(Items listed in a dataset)
[Start of section]
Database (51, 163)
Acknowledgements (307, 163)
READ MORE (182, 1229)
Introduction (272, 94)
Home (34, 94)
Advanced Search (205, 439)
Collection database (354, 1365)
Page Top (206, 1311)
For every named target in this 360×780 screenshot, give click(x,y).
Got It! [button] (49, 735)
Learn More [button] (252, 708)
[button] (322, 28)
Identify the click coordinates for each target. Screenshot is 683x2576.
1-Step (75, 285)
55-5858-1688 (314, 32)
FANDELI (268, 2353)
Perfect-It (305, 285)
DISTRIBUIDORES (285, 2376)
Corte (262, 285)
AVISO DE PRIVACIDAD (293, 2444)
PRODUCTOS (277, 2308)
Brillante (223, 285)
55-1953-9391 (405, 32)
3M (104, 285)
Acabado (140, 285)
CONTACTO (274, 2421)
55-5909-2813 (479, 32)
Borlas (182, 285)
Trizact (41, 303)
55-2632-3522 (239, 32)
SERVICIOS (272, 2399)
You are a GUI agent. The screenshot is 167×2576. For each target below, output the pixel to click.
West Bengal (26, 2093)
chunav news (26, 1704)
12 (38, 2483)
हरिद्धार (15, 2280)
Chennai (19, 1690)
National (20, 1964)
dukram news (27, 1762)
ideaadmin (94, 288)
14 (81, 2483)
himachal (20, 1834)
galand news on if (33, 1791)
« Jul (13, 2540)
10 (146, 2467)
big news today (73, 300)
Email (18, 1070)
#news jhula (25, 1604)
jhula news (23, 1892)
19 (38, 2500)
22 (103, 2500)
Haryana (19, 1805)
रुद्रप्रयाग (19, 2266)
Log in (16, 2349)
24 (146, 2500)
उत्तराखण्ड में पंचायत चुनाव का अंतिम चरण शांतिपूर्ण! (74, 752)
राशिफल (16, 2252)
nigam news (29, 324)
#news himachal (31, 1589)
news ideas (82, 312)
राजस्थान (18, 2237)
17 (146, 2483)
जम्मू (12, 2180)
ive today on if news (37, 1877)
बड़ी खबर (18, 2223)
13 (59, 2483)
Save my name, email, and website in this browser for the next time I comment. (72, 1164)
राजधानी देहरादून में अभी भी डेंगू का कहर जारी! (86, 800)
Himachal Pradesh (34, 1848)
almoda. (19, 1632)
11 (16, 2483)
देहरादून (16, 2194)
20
[End of section]
What are the lines above, starting at the one with "Introduction (272, 94)" and ending at the one with "nigam news (29, 324)"? Give them again exactly, and only them.

■ **Response area**:
Introduction (272, 94)
Home (34, 94)
Advanced Search (205, 439)
Collection database (354, 1365)
Page Top (206, 1311)
For every named target in this 360×780 screenshot, give click(x,y).
Got It! [button] (49, 735)
Learn More [button] (252, 708)
[button] (322, 28)
Identify the click coordinates for each target. Screenshot is 683x2576.
1-Step (75, 285)
55-5858-1688 (314, 32)
FANDELI (268, 2353)
Perfect-It (305, 285)
DISTRIBUIDORES (285, 2376)
Corte (262, 285)
AVISO DE PRIVACIDAD (293, 2444)
PRODUCTOS (277, 2308)
Brillante (223, 285)
55-1953-9391 (405, 32)
3M (104, 285)
Acabado (140, 285)
CONTACTO (274, 2421)
55-5909-2813 (479, 32)
Borlas (182, 285)
Trizact (41, 303)
55-2632-3522 (239, 32)
SERVICIOS (272, 2399)
You are a GUI agent. The screenshot is 167×2576. For each target below, output the pixel to click.
West Bengal (26, 2093)
chunav news (26, 1704)
12 (38, 2483)
हरिद्धार (15, 2280)
Chennai (19, 1690)
National (20, 1964)
dukram news (27, 1762)
ideaadmin (94, 288)
14 (81, 2483)
himachal (20, 1834)
galand news on if (33, 1791)
« Jul (13, 2540)
10 (146, 2467)
big news today (73, 300)
Email (18, 1070)
#news jhula (25, 1604)
jhula news (23, 1892)
19 (38, 2500)
22 (103, 2500)
Haryana (19, 1805)
रुद्रप्रयाग (19, 2266)
Log in (16, 2349)
24 (146, 2500)
उत्तराखण्ड में पंचायत चुनाव का अंतिम चरण शांतिपूर्ण! (74, 752)
राशिफल (16, 2252)
nigam news (29, 324)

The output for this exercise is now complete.